Любовь к деталям приводит к тому, что я всегда копаю вглубь жизнь тех людей, которые мне по каким-либо причинам стали интересны. Первые несколько лет это кончалось ссорами, пока я не научился держать язык за зубами и слушать истории, которые мне давным-давно известны. Моделирование людей, раскопки в архивах и совмещение с личными рассказами дают мне достаточную перспективу, чтобы наслаждаться объёмными образами любимых людей — со всем хорошим и плохим, что в них есть. Образы нелюбимых людей быстро схлопываются в плоские наборы данных.

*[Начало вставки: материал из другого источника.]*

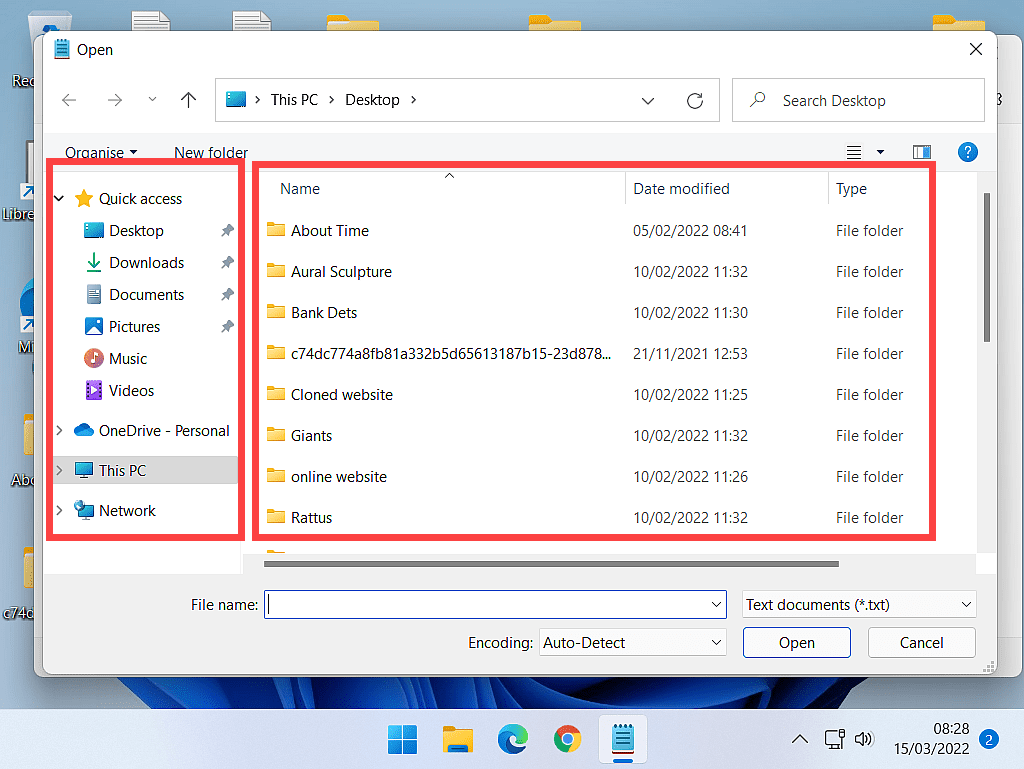Expand the Network tree node
The image size is (1024, 769).
60,511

Человеческая паранойя научила меня никогда не говорить обо всём, что мне известно. Причин всего две:

1) Люди пугаются из-за повышенного внимания, им и приятно, и больно, не надо их с этим сталкивать лишний раз, это негуманно. Потому что жизнь всех учит, что повышенное внимание приносит только проблемы;

2) Люди любят рассказывать истории, им это доставляет удовольствие, помогает при стрессах и приводит в тонус. Главным правилом стало «дай им поговорить».

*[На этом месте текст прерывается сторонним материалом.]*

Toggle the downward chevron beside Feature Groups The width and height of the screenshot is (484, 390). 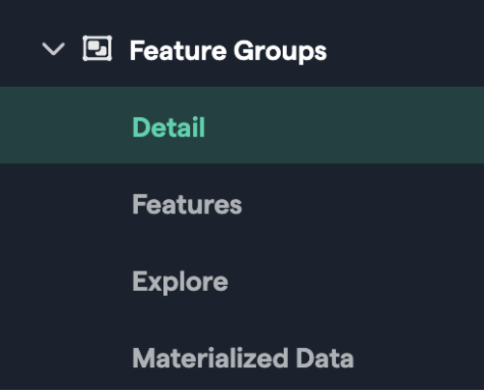tap(53, 49)
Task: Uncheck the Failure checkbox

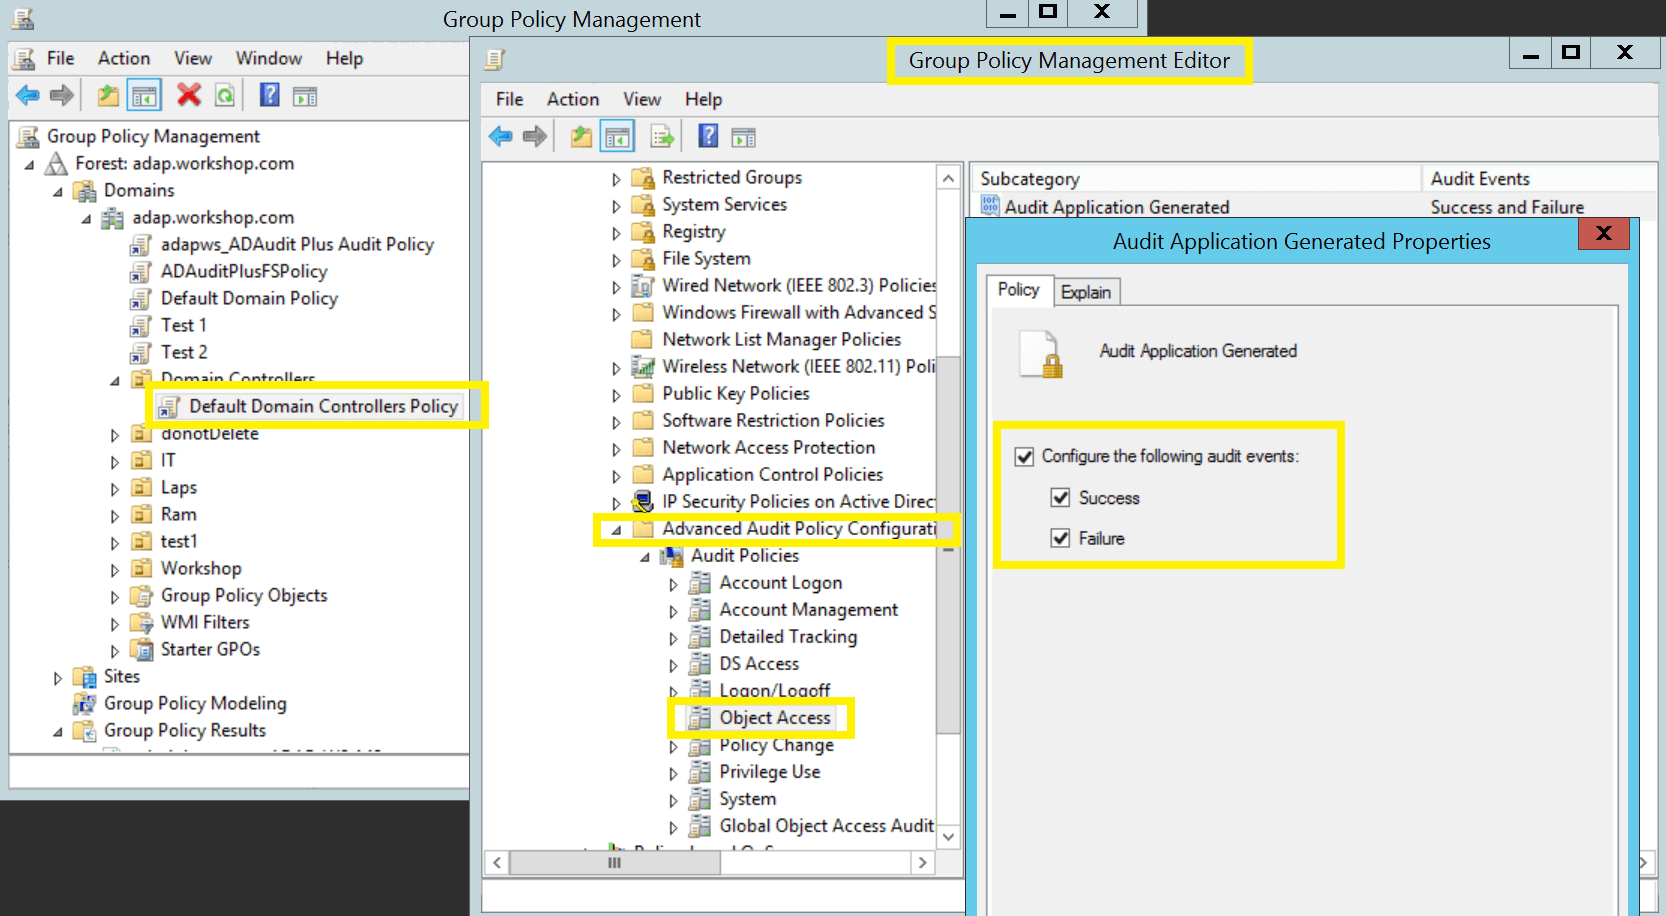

Если я кому-то даю понять, что я про него знаю чуть больше, чем мне положено — это форма проявления доверия, любви, симпатии или заботы. Так происходит с очень редкими людьми, и всё равно каждый раз подобное проявление становится жёстким стрессом, с адреналином, чувством «ужас, всё кончено» и всем таким. Ну, вы понимаете. Но прозрачность важнее, чем страх, поэтому кто-то иногда получает краткий тур по моим дневникам, кто-то слушает истории из-под замков или приходит к личным сувенирам.

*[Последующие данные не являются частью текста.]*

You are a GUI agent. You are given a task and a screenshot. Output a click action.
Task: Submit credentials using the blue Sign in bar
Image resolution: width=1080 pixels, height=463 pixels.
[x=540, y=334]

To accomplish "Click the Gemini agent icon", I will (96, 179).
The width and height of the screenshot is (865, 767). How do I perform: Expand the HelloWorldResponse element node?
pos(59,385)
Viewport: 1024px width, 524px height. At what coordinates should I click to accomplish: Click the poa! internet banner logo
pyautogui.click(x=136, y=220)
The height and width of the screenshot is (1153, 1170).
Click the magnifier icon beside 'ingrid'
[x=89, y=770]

Единственный предел и запретная зона — истории и досье о других людях. Они почти никогда не раскрываются, а если случаются исключения, то только в той части, которая касается меня.

* * *

Оказалось, что с образами людей в памяти можно общаться также, как с обычными людьми в жизни. Со временем расхождения накапливаются, и когда встречаются образ и прототип, то иногда выходит очень странно — далеко не сразу понятно, кто из них «правильнее» и реальнее.

Некоторые из хранящихся образов иногда требуют встреч с прототипами, потому что они слишком изменились, и им нужно побыть рядом хоть как-то, чтобы синхронизироваться и обновиться. Разговор или совместная прогулка, два часа за совместной работой или ночь рядом ставят всё на свои места.

* * *

Оказалось, что я не ответил на вопрос «как я начал учиться», но, по-моему, он очевиден — как только начал рассматривать то, что у меня есть. То, что работает и не работает, прорехи, которые надо или латать, или обходить, и отвёртки, которым надо найти какое-то применение. И придумывать (то есть бессовестно воровать идеи отовсюду) что-то, во что можно было бы интересно играть.

Скажем, в 14 лет я натурально думал про тело и внутренний баланс в терминах пилота боевого человеко-подобного робота из вселенной Battletech. Нормальная метафора, которая на тот момент была интересным переходом от «проживания в себе» к «отделению контроля от восприятия», если хотите.

А в 16, кажется, в качестве внешнего советчика и заносчивого умника у меня был Пол Атридес, обращение к которому за помощью довольно сильно мобилизовывало и помогало.

После института это всё стало менее заметно, а в последние годы почти все инструменты перешли в разряд навыков и невидимых отмычек, которые я стараюсь не демонстрировать перед кем бы то ни было без весомого повода.

* * *

И да, мне было бы приятно, если бы люди, которые знакомы со мной, прочли этот текст, потому что никто и никогда на самом деле не спрашивает о нашем внутреннем устройстве. Потому что это всё не подлежит обсуждению (я просто не отвечаю на вопросы об этом в личных разговорах), а рассказывать в монологе скучно и долго.

И да, я бы очень хотел узнать, как устроено сознание и мир тех, с кем общаюсь — какие у них символьные системы, как они отделяют хорошее от плохого, как устроены чувства. Мне всё это ужасно интересно, потому что сверху-то все довольно одинаковые, а внутренняя эволюция у всех разная.